Ein vergessenes Kunstwerk kehrt heim Die Restaurierung des Fastentuchs aus dem Karmelitenkloster Linz
Ein außergewöhnlicher Fund im Karmelitenkloster Linz rückte kürzlich ein lang vergessenes Kunstwerk wieder ins Licht der Öffentlichkeit: ein barockes Fastentuch, das dem bedeutenden Maler Bartolomeo Altomonte zugeschrieben wird. Jahrzehntelang lagerte es unbeachtet in einem Nebenraum, bis es im Zuge von Aufräumarbeiten wiederentdeckt wurde. Der schlechte Erhaltungszustand machte eine fachgerechte Restaurierung notwendig. Eine zentrale Rolle in diesem Prozess übernahm das Bundesdenkmalamt, das mit seiner fachlichen Kompetenz und langjährigen Erfahrung im Bereich der Denkmalpflege die Restaurierungsarbeiten koordinierte und begleitete. Die Umsetzung erfolgte in der Abteilung für Konservierung und Restaurierung, wo spezialisierte Restauratorinnen und Restauratoren das Projekt betreuten.
Das rund vier mal zwei Meter große Fastentuch wies zahlreiche Schäden auf: Risse, Deformierungen sowie vorangegangene Überarbeitungen, hatten dem textilen Bildträger und der Malerei erheblich zugesetzt. Ziel der Restaurierung war es, das Kunstwerk zu stabilisieren, seine Lesbarkeit wiederherzustellen und die Nutzung im liturgischen Kontext wieder zu ermöglichen.
Mittels moderner Untersuchungsmethoden wurden Material, Maltechnik und Schadensbilder genau befundet. Auf dieser Grundlage konnte ein maßgeschneidertes Restaurierungskonzept entwickelt werden, das sowohl dem kunsthistorischen Wert, als auch den konservatorischen Anforderungen entspricht.
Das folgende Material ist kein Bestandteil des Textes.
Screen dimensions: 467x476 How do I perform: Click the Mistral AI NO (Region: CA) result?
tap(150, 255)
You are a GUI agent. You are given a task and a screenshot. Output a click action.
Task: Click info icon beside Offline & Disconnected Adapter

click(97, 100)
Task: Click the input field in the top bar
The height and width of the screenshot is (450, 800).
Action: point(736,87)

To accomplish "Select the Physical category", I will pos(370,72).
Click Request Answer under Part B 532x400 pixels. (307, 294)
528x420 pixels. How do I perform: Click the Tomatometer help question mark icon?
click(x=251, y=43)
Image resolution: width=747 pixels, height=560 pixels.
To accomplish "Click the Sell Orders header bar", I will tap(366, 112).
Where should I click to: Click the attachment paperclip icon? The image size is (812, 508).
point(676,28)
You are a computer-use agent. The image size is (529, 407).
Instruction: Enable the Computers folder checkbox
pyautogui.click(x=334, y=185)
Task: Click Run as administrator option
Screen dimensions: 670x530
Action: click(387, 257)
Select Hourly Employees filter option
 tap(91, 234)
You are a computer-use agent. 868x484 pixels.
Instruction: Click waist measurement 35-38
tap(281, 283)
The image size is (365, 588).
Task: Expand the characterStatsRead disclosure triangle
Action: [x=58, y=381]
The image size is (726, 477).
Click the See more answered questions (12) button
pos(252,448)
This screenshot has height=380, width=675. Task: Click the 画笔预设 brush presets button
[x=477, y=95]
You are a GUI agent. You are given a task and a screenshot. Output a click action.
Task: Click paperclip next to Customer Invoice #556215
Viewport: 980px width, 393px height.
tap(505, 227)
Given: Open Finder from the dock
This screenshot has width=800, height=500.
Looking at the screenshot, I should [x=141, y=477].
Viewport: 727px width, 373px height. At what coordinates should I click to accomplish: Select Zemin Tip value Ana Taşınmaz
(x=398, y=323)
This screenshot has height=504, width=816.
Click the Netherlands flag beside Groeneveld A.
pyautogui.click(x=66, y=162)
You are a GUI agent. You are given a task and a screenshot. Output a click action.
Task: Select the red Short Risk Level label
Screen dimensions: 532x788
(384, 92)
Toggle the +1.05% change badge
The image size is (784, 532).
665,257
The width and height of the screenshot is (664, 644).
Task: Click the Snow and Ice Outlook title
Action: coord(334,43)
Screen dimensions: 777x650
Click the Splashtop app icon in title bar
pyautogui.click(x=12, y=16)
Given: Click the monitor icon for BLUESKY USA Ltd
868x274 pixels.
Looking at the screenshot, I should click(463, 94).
So wurde der Bildträger durch die Entfernung der Doublierung und der anschließenden Rissverklebung stabilisiert und Übermalungen wie auch alte Kittungen entfernt, damit das Fastentuch wieder flexibler wird und punktuell an den notwendigen Stellen die Fehlstellen fachgerecht geschlossen werden konnten. Des Weiteren wurde ein neues Hänge- und Lagerungskonzept entwickelt, damit die weitere Verwendung das Werk möglichst wenig belastet. Alle Maßnahmen wurden vom Bundesdenkmalamt dokumentiert und wissenschaftlich begleitet.
Besonderes Augenmerk legte das Bundesdenkmalamt auf die Einhaltung internationaler Restaurierstandards. Sämtliche Eingriffe wurden nach den aktuellsten Erkenntnissen der Konservierung und Restaurierung durchgeführt, um das Fastentuch für zukünftigen Generationen bestmöglich zu erhalten. Begleitende Forschung und Recherchen ermöglichten eine fachgerechte konservatorische Bearbeitung wie auch der kunsthistorischen Ausarbeitung des Werkes. Es ist auch beabsichtigt, die Ergebnisse dieser begleitenden Forschung ausführlich zu publizieren.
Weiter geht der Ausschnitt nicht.